Bardi revolves her practice around the 'uncanny' – a term coined by German psychiatrist Ernst Jentsch to describe the 'intellectual uncertainty and ambiguity of an event or feeling which is unsettling yet familiar.' However, the artist reimagines this phenomenon through the lens of Yoruba beliefs. In Yoruba, an 'ẹmí' refers to the spirit or consciousness of a person. Bardi iterates how spirits are colloquially understood as white figures, which are vaguely human. In her paintings, the 'ẹmí' are depicted as a mass of mouthless conjoined bodies with flowing black hair, hovering on the border of human, spirit and ghost. The artist paints them in bodies of water, to convey the unnerving 'feeling of sinking'.
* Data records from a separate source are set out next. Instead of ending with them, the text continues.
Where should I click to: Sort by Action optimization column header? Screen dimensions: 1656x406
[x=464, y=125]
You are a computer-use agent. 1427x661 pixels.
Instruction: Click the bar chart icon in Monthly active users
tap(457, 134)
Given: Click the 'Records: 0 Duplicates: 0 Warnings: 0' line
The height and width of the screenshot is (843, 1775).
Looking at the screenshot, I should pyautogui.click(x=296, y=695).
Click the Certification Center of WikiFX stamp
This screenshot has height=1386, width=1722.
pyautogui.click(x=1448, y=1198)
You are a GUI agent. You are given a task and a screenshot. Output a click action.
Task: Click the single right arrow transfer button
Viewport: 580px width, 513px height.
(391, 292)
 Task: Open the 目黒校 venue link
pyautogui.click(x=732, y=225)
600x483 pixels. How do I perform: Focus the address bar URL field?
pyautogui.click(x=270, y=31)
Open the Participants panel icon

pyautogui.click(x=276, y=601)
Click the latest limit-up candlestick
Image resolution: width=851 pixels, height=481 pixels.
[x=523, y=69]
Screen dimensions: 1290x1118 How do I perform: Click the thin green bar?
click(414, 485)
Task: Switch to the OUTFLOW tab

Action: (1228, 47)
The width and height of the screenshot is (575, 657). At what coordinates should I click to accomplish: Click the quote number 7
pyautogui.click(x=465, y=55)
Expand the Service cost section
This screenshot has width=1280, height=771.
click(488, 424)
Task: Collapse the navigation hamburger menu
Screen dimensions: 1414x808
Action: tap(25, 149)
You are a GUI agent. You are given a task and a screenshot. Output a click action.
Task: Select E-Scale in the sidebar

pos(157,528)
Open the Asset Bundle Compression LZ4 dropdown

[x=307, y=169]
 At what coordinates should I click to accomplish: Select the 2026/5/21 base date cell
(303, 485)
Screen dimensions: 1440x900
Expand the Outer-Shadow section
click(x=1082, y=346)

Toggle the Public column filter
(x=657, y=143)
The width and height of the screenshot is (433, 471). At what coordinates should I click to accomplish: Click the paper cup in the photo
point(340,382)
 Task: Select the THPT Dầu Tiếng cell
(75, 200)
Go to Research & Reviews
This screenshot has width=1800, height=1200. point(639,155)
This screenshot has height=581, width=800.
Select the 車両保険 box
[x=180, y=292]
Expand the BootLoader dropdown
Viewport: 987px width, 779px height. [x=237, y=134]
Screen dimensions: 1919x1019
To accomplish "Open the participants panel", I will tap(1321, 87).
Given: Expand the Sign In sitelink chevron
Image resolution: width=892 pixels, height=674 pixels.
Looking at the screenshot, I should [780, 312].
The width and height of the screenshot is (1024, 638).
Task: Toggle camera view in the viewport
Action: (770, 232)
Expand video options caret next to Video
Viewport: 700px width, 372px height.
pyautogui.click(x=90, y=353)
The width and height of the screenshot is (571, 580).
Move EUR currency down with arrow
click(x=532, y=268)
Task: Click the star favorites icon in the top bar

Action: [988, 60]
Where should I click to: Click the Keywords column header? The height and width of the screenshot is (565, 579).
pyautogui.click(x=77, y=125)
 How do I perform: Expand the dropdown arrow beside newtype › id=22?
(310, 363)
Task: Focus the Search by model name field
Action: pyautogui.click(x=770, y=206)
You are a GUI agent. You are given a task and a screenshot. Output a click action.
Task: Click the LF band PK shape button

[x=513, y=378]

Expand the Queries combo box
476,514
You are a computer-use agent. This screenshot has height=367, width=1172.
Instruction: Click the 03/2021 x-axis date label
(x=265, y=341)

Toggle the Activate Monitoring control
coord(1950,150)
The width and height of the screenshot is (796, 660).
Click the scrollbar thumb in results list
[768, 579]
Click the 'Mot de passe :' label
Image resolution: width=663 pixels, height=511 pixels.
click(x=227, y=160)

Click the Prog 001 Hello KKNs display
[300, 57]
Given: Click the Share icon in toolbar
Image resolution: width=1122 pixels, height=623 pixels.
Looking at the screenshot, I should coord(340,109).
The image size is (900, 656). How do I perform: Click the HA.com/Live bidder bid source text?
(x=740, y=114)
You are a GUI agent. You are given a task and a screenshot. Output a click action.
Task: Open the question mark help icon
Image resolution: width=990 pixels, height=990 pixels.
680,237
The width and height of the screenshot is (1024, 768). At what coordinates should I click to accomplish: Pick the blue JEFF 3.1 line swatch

In previous exhibitions, an emphasis was placed on these figures and their role in representing feelings of anxiety and energy. In Ungrounded: Nothing to Hold, Bardi continues to depict these beings while highlighting the importance of the abstract spaces they inhabit, translated through a palette of red and blue. Through her use of blue, the artist channels the Yoruba philosophy of Itutu, which describes the ‘aesthetics of cool’ – specifically the ability for people and objects to emit a sense of composure and grace.
The artist writes:
These spaces and objects also become containers that store a part of the emotion. They are not passive; they serve as artifacts that carry fragments and energies of self, shaped by our encounters with them.
For this body of work, Bardi introduces screen-printing into the landscapes. Through the process of bitmapping, which takes a digital image and translates this into a mass of pixels (tiny dots), the image is rendered in a new form. Bardi bitmaps unspecified locations and objects (a house, a window) in her paintings and subsequently screen-prints this new image onto the canvas. This layering and introduction of texture illuminates the nuance and personality of the landscape. For the artist, moving across mediums proposes these environments as witnesses that absorb and echo. The artist concludes:
I reflect on these exchanges between the external environment and the self and encounters that refuse resolution, where objects breathe, spaces become us, and the unseen comes forward.
Bardi was born in 2001 in Benin City, Nigeria, and lives in Lagos. She has a BA Fine Art from the University of Benin, where she specialized in painting.
Dissonance and Disturbance, her first solo exhibition, took place at kó gallery in Lagos, in June 2025. Group exhibitions include Optics, kó gallery, Lagos (2023); Young Contemporaries, Rele Arts Foundation, Lagos (2023); and Conversations, Nosa Creatives, Online (2020).